The awards offer a total prize pool of $167,500 across six national and five South Australian categories, including the coveted Premier’s Award worth $25,000 for the overall winner.

We are delighted to announce the winners of the 2020 Adelaide Festival Awards for Literature, one of Australia’s richest and most prestigious literary awards.

Congratulations to all winning and shortlisted authors and their publishers.

The 2020 Adelaide Festival Awards for Literature winners are:

Premier's Award

$25,000 for the best overall published work, chosen from the winners of the five national categories.

Book cover of Nevermoor by Jessica Townsend


Nevermoor: The Trials of Morrigan Crow
Jessica Townsend 
(Hachette Australia)

An enchanting series by debut Australian author Jessica Townsend, about a cursed girl who escapes death and finds herself in a magical world, but is then tested beyond her wildest imagination.

About the author
Jessica Townsend lives on the Sunshine Coast in Queensland. Her pet fascinations include public transport, ancient cities, hotels, opera singers, Halloween, secret societies and gigantic cats - all of which have weaselled their way into Nevermoor: The Trials of Morrigan Crow, her award-winning first novel released in 2017.  Wundersmith: The Calling of Morrigan Crow, the second book in this record-breaking series, was released in 2018.


Children's Literature Award

$15,000 for a published fiction or non-fiction book aimed at readers up to 11 years.


Nevermoor: The Trials of Morrigan Crow, Jessica Townsend (Hachette Australia)
Book and author information above.


  • The Elephant, Peter Carnavas (University of Queensland Press)
  • Winston and the Wondrous Wooba Gymnastics Club, Tamsin Janu (Scholastic Australia)
  • Young dark emu: A truer history, Bruce Pascoe (Magabala Books)
  • Mallee Sky, Jodi Toering (Walker Books Australia)
  • The house on the mountain, Ella Holcombe (Allen & Unwin)


Fiction Award

$15,000 for a published novel or collection of short stories.

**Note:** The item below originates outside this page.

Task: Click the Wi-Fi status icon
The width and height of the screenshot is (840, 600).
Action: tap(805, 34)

Book cover, Death of Noah Glass by Gail Jones


The death of Noah Glass
Gail Jones
(The Text Publishing Company)

The art historian Noah Glass, having just returned from a trip to Sicily, is discovered floating face down in the swimming pool at his Sydney apartment block. But a sculpture has gone missing from a museum in Palermo, and Noah is a suspect. The police are investigating.

About the author
Gail Jones is one of Australia’s most celebrated writers. Her work has been translated into twelve languages and awarded several prizes in Australia. Internationally her fiction has been longlisted for the Man Booker Prize and the Orange Prize and shortlisted for the IMPAC Award and the Prix Femina Étranger.

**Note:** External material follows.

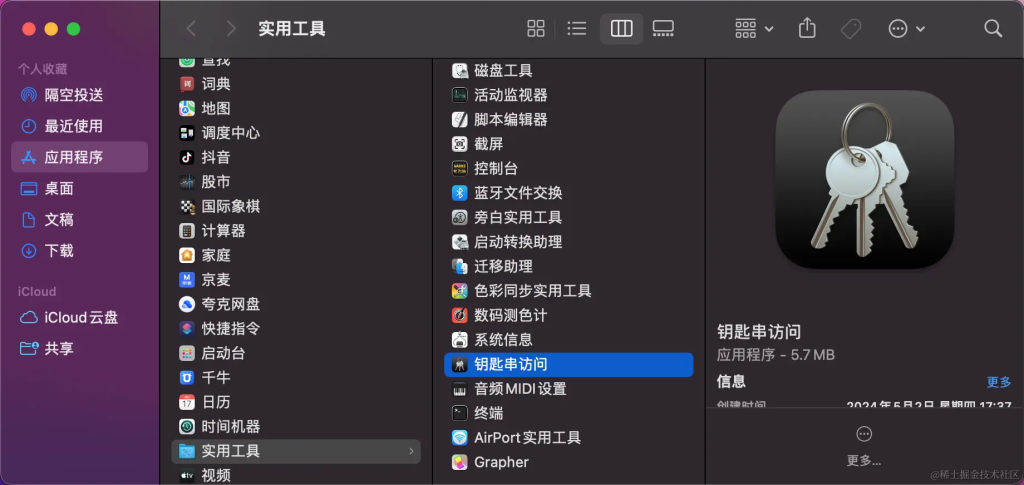
Task: Click the search magnifier icon
Action: point(992,28)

  • Dyschronia, Jennifer Mills (Pan Macmillan Australia)
  • A stolen season, Rodney Hall (Pan Macmillan Australia)
  • Taboo, Kim Scott (Pan Macmillan Australia)
  • The enlightenment of the greengage tree, Shokoofeh Azar (Wild Dingo Press)
  • Saudade, Suneeta Peres da Costa (Giramondo Publishing)


Young Adult Fiction Award

$15,000 for a published book of fiction aimed at readers aged 12 to 18 years.

Book cover, Small spaced by Sarah Epstein


Small Spaces
Sarah Epstein
(Walker Books Australia)

“We don’t pick and choose what to be afraid of. Our fears pick us.” Tash Carmody has been traumatised since childhood when she witnessed her gruesome imaginary friend Sparrow lure young Mallory Fisher away from a carnival.

About the author
Sarah Epstein is an award-winning Australian author, illustrator and designer who grew up in suburban Sydney and now lives in Melbourne. Her debut novel Small Spaces is a CBCA Honour Book, winner of the Davitt Award for Best YA Crime Novel, and was shortlisted for another seven awards.

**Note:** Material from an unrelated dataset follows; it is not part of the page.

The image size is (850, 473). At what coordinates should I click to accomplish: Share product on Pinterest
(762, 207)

  • Neverland, Margot McGovern (Penguin Random House Australia)
  • A song only I can hear, Barry Jonsberg (Allen & Unwin)
  • The centre of my everything, Allayne Webster (Penguin Random House Australia)
  • Between us, Clare Atkins (Black Inc)
  • After the lights go out Lili Wilkinson (Allen & Unwin)


Non-Fiction Award

$15,000 for a published non-fiction work.

Book cover, Bible in Australia by Meredith Lake


The Bible in Australia: A cultural history
Meredith Lake
(NewSouth Publishing)

This book explores how in the hands of Bible-bashers, immigrants, suffragists, evangelists, unionists, writers, artists and Indigenous Australians, the Bible has played a contested but defining role in this country.

About the author
Meredith Lake is a historian, broadcaster and award-winning writer interested in how Australians understand the big questions of faith and meaning. She has a PhD from Sydney University, where she has also taught courses in Australian history.


  • Call of the reed warbler, Charles Massy (University of Queensland Press)
  • Eggshell skull: A memoir about standing up, speaking out and fighting back, Bri Lee (Allen & Unwin)
  • Deep time dreaming: Uncovering ancient Australia, Billy Griffiths (Black Inc)
  • The year everything changed: 2001, Phillipa McGuinness (Penguin Random House Australia)
  • Dr Space Junk vs The Universe: Archaeology and the future, Alice Gorman (NewSouth Publishing)


John Bray Poetry Award

$15,000 for a published collection of poetry, in honour of late South Australian poet Dr John Bray.

Book cover, Archival poetics by Natalie Harkin


Natalie Harkin (Vagabond Press)
Archival-Poetics is an embodied reckoning with the State’s colonial archive and those traumatic, contested and buried episodes of history that inevitably return to haunt.

About the author
Dr Natalie Harkin is a Narungga woman and activist-poet from South Australia. She is a Research Fellow at Flinders University with an interest in decolonising state archives, currently engaging archival-poetic methods to research and document Aboriginal women's domestic services and labour histories in SA.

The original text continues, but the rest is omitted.